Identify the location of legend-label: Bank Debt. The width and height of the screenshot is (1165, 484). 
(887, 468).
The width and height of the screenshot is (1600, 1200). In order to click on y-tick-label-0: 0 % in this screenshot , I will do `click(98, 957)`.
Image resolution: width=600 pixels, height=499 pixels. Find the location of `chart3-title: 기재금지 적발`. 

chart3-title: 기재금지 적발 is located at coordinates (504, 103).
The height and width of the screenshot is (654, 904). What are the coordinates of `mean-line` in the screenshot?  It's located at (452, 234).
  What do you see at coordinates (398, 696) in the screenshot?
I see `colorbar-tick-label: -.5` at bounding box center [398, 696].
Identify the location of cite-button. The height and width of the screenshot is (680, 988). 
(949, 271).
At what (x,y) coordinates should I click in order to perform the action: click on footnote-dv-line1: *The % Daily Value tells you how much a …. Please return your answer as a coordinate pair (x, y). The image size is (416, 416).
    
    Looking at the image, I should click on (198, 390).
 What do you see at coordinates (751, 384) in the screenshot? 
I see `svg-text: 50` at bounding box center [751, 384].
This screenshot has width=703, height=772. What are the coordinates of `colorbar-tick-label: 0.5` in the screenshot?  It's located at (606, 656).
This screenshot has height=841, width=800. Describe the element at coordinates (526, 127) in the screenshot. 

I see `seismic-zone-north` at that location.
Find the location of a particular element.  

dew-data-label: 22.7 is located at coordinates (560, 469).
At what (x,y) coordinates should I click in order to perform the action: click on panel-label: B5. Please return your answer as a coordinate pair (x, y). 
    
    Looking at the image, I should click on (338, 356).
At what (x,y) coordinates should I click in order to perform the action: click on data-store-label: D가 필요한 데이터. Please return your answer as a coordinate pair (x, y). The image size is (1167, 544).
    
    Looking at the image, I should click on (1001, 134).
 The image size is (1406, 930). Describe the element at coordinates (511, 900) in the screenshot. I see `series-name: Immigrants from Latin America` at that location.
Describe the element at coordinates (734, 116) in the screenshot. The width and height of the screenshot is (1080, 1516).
* * * *
## EXERCISE PROMPT:
Could you reproduce, word for word, the rows from the line containing "This screenshot has width=703, height=772." through the last line of the rows, including both ends?

## OUTPUT FOR THIS EXERCISE:
This screenshot has width=703, height=772. What are the coordinates of `colorbar-tick-label: 0.5` in the screenshot?  It's located at (606, 656).
This screenshot has height=841, width=800. Describe the element at coordinates (526, 127) in the screenshot. 

I see `seismic-zone-north` at that location.
Find the location of a particular element.  

dew-data-label: 22.7 is located at coordinates (560, 469).
At what (x,y) coordinates should I click in order to perform the action: click on panel-label: B5. Please return your answer as a coordinate pair (x, y). 
    
    Looking at the image, I should click on (338, 356).
At what (x,y) coordinates should I click in order to perform the action: click on data-store-label: D가 필요한 데이터. Please return your answer as a coordinate pair (x, y). The image size is (1167, 544).
    
    Looking at the image, I should click on (1001, 134).
 The image size is (1406, 930). Describe the element at coordinates (511, 900) in the screenshot. I see `series-name: Immigrants from Latin America` at that location.
Describe the element at coordinates (734, 116) in the screenshot. The width and height of the screenshot is (1080, 1516).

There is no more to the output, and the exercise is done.